Task directions:
Send back every record exactly.

Exercise material:
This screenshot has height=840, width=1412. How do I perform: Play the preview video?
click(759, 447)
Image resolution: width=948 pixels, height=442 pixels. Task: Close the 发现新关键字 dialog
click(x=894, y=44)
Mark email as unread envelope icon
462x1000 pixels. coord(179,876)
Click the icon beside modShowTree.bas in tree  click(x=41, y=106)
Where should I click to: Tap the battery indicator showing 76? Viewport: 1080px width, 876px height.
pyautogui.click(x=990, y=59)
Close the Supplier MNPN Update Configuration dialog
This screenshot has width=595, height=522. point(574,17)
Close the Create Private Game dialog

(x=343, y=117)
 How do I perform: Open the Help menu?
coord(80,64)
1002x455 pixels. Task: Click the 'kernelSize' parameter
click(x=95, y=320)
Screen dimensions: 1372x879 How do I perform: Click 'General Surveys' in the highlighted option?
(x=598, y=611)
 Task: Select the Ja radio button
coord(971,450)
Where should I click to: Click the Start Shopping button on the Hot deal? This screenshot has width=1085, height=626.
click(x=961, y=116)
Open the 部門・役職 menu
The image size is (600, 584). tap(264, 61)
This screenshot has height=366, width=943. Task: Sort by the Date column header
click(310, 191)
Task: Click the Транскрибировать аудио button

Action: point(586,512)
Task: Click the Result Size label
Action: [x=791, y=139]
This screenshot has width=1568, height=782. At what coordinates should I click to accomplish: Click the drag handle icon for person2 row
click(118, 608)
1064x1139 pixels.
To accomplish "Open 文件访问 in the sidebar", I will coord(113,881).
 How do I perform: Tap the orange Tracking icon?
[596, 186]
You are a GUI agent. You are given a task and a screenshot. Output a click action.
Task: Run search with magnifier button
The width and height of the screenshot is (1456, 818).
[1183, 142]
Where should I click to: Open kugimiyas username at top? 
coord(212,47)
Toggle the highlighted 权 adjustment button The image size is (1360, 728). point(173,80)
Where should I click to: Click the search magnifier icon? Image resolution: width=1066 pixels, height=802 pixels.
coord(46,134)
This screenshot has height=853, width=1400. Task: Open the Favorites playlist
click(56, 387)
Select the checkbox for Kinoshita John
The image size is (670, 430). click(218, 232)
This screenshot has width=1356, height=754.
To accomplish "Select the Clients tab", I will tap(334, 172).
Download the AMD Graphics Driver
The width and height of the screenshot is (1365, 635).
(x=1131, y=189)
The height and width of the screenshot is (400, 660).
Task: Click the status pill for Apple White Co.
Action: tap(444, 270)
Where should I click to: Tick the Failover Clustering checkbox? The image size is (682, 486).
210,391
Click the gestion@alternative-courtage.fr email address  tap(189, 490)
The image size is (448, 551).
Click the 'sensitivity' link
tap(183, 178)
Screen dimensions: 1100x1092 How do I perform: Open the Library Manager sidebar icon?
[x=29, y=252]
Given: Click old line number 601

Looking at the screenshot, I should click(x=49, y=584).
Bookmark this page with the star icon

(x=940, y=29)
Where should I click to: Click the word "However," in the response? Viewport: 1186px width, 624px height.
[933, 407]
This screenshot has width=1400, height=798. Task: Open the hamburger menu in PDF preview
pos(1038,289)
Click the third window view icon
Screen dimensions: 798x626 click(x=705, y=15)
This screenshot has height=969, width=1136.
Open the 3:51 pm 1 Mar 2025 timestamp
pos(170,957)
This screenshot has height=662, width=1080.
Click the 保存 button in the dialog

Answer area:
This screenshot has height=840, width=1412. How do I perform: Play the preview video?
click(759, 447)
Image resolution: width=948 pixels, height=442 pixels. Task: Close the 发现新关键字 dialog
click(x=894, y=44)
Mark email as unread envelope icon
462x1000 pixels. coord(179,876)
Click the icon beside modShowTree.bas in tree  click(x=41, y=106)
Where should I click to: Tap the battery indicator showing 76? Viewport: 1080px width, 876px height.
pyautogui.click(x=990, y=59)
Close the Supplier MNPN Update Configuration dialog
This screenshot has width=595, height=522. point(574,17)
Close the Create Private Game dialog

(x=343, y=117)
 How do I perform: Open the Help menu?
coord(80,64)
1002x455 pixels. Task: Click the 'kernelSize' parameter
click(x=95, y=320)
Screen dimensions: 1372x879 How do I perform: Click 'General Surveys' in the highlighted option?
(x=598, y=611)
 Task: Select the Ja radio button
coord(971,450)
Where should I click to: Click the Start Shopping button on the Hot deal? This screenshot has width=1085, height=626.
click(x=961, y=116)
Open the 部門・役職 menu
The image size is (600, 584). tap(264, 61)
This screenshot has height=366, width=943. Task: Sort by the Date column header
click(310, 191)
Task: Click the Транскрибировать аудио button

Action: point(586,512)
Task: Click the Result Size label
Action: [x=791, y=139]
This screenshot has width=1568, height=782. At what coordinates should I click to accomplish: Click the drag handle icon for person2 row
click(118, 608)
1064x1139 pixels.
To accomplish "Open 文件访问 in the sidebar", I will coord(113,881).
 How do I perform: Tap the orange Tracking icon?
[596, 186]
You are a GUI agent. You are given a task and a screenshot. Output a click action.
Task: Run search with magnifier button
The width and height of the screenshot is (1456, 818).
[1183, 142]
Where should I click to: Open kugimiyas username at top? 
coord(212,47)
Toggle the highlighted 权 adjustment button The image size is (1360, 728). point(173,80)
Where should I click to: Click the search magnifier icon? Image resolution: width=1066 pixels, height=802 pixels.
coord(46,134)
This screenshot has height=853, width=1400. Task: Open the Favorites playlist
click(56, 387)
Select the checkbox for Kinoshita John
The image size is (670, 430). click(218, 232)
This screenshot has width=1356, height=754.
To accomplish "Select the Clients tab", I will tap(334, 172).
Download the AMD Graphics Driver
The width and height of the screenshot is (1365, 635).
(x=1131, y=189)
The height and width of the screenshot is (400, 660).
Task: Click the status pill for Apple White Co.
Action: tap(444, 270)
Where should I click to: Tick the Failover Clustering checkbox? The image size is (682, 486).
210,391
Click the gestion@alternative-courtage.fr email address  tap(189, 490)
The image size is (448, 551).
Click the 'sensitivity' link
tap(183, 178)
Screen dimensions: 1100x1092 How do I perform: Open the Library Manager sidebar icon?
[x=29, y=252]
Given: Click old line number 601

Looking at the screenshot, I should click(x=49, y=584).
Bookmark this page with the star icon

(x=940, y=29)
Where should I click to: Click the word "However," in the response? Viewport: 1186px width, 624px height.
[933, 407]
This screenshot has width=1400, height=798. Task: Open the hamburger menu in PDF preview
pos(1038,289)
Click the third window view icon
Screen dimensions: 798x626 click(x=705, y=15)
This screenshot has height=969, width=1136.
Open the 3:51 pm 1 Mar 2025 timestamp
pos(170,957)
This screenshot has height=662, width=1080.
Click the 保存 button in the dialog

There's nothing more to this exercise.